The diagram is a flat plane figure, but in this previously mentioned sense it seems to indicate a precession movement of the system while rotating 360 degrees around its central axis.
It’s also interesting to see how the two bosonic particles represented by -W and +W and their mirror symmetric antiparticles are placed on the four imaginary points of the system, while all the fermionic particles are placed on the real axes;
e- electron, e- antieclectron, e+ positron, e+ antipositron, p proton, p antiproton, v neutrino, v antineutrino.
The photon and the antiphoton will be placed as well on the real axis.
And the B decay and its anti B decay will be [placed on the cero point of the system.
It’s also interesting to see that from the point of view of the rotated XY imaginary coordinates, bosons are on the XY coordinates and fermions on the Z coordinates.

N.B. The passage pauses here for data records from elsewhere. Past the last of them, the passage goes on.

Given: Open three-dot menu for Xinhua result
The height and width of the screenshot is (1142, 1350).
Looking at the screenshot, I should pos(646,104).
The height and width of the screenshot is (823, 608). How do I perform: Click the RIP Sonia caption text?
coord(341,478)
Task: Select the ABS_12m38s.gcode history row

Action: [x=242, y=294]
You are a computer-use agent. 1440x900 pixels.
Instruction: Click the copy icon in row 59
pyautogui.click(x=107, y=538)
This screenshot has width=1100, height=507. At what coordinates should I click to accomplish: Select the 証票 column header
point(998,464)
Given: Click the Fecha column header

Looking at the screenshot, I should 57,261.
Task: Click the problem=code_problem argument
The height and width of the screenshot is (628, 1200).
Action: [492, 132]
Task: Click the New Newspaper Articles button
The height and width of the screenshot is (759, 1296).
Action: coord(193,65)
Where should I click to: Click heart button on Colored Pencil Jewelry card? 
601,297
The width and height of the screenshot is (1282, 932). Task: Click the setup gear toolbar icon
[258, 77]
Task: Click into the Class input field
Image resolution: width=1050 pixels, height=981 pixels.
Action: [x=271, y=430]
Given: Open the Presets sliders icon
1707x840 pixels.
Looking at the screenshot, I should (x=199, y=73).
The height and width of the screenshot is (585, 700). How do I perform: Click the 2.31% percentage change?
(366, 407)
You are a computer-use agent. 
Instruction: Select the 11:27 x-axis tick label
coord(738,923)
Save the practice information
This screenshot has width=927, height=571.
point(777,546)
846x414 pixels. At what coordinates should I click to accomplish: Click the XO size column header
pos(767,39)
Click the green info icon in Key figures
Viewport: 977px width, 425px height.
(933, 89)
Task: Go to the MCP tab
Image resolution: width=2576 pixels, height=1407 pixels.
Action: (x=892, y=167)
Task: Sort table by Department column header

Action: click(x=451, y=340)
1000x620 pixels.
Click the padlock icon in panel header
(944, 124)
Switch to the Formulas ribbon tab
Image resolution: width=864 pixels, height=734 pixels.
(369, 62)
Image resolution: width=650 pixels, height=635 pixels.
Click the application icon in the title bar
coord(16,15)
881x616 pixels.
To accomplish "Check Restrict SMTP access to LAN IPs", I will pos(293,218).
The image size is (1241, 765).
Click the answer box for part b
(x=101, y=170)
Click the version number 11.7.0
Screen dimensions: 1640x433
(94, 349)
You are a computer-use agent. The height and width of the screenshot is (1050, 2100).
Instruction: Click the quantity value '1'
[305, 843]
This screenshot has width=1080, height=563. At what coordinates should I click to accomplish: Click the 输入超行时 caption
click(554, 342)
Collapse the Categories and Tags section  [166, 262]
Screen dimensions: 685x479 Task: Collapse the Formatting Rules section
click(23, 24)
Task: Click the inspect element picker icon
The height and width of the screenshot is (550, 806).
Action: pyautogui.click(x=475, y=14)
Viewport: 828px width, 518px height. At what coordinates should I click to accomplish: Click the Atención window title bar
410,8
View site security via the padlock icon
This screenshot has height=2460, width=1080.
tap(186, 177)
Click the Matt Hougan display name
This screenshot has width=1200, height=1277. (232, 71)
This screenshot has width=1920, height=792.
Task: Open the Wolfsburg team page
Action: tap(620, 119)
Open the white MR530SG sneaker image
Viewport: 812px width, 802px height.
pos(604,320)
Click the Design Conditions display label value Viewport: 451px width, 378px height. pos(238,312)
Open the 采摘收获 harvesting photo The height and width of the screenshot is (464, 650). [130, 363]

So, from the point of view of the real coordinates, fermions will be real and bosons imaginary; but from the relativistic point of view of the rotated XY imaginary coordinates, bosons will be real and fermions imaginary.
On the other hand, when it comes to fermions, the system and its energy moves towards right and left (electron and positron cannot be placed simultaneously place at the left and right sides because they are the sam Majorana antiparticle. Electron and anti electron, being different spaces having mirror symmetry would be Dirac antiparticles.
(Those particles related to a bottom down (negative) vector, as the anti electron or the antipositron, would be dark).
Watching simultaneously all the states, particles and vectors (that could be interpreted as force carriers or quarks in QCD) we see that the system is symmetric through time, that is to say, supersymmetric.
Mainstream models and theories like string theories have predicted the existence of supersymmetric particles that having symmetry through time would link the two kind of separate particles they have classify matter with: fermions and bosons.
To find out those supersymmetric particles is one of the main motives that larger and larger particle super accelerators are still being built. But supersymmetric particles have not been found so far.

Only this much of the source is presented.